22 janeiro, 2005

Inspirado em "Hallelujah"

Não morava sozinho, mas a casa estava vazia. Chegou silenciosamente, e quando percebeu a ausência dos outros entrou mais aliviado - mas um pouco mais triste também. Se é que se pode chamar de tristeza aquela sensação. Talvez melancolia. Aquilo que vicia, aquele que suga, geralmente não é a tristeza. Sentia algo não doído, mas um pertencimento e reconhecimento a todos os Jesus & Mary Chains, Elliott Smiths e Morrysseys da vida. Era um deles. Sim, só que sem glamour. Quando entrava em casa, até a chave parecia não se acostumar a seu lugar, pois que ele tinha que ajeitá-la de um modo todo especial para que abrisse. Só então a porta rangia, e o seu espaço o acolhia, com seus mesmos móveis, mesmo cheiro, mesmo ar, mesma densidade.

Jogou os objetos que tirou dos bolsos sobre qualquer cadeira. Olhou em volta, e procurou o que comer. Parou com o sanduíche a meia distância dos dentes para perceber como estava tudo tão insuportavelmente parado ali. Parecia inconcebível que as pessoas se movimentassem lá fora. Parecia surreal que do outro lado do mundo guerras estivessem acontecendo, festas ocorressem em sua própria cidade, ou mesmo que o vizinho utilizasse o liquidificador no momento. Mordeu o sanduíche até um pouco desacostumado, resistente ao mexer dos músculos.

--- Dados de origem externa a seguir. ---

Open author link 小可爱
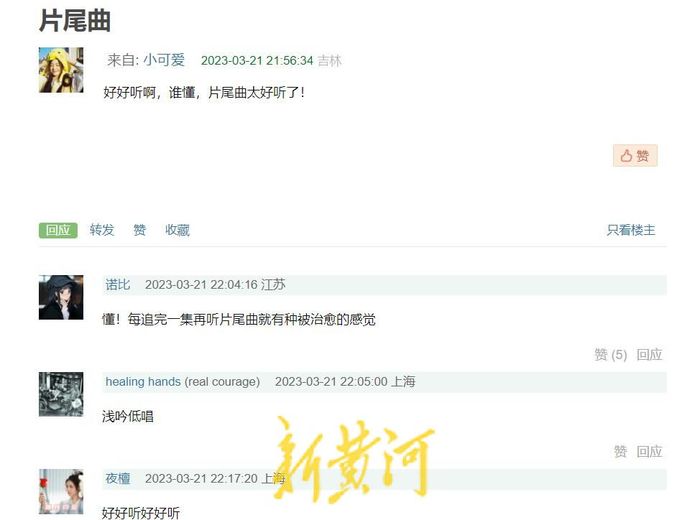This screenshot has height=520, width=700. point(164,60)
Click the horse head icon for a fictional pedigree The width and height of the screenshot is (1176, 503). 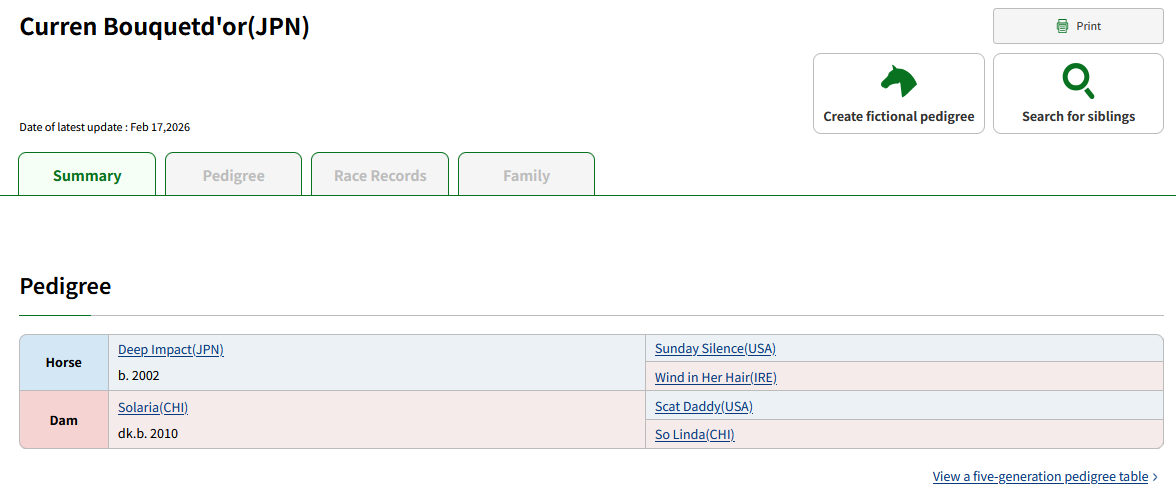click(898, 81)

Ficou ali parado, encostado na pia da cozinha, a observar o nada. Coisa alguma transparecia nos olhos, na testa, na posição do corpo. Estava a sós com o silêncio e a ausência de pensamentos. Nem frio sentia, nem calor. Talvez seus sentidos o tivessem abandonado. Ressoava em sua mente a música do filme que tinha visto na semana anterior. Um instrumental em tom menor, um som leve de cordas, uma melodia que se repetia, devagar, esvanecendo, diluindo, até formar-se de novo seu início. Pôs-se a observar os milímetros do cômodo, devagar, até chegar à sala, como se tomando cuidado para não deixar cair algo de frágil que carregava. Tinha medo de esquecer a música. Sentou na única poltrona da sala. Em frente ao único armário. Pensou em escrever para Ela, contar sobre o filme, sobre aquela sensação, contar sobre a música, e sobre como era bonita. Mas... ela nem se importaria. Acharia bonita, nada mais, e nem se comoveria com o tom menor das cordas que se repetiam na memória dele.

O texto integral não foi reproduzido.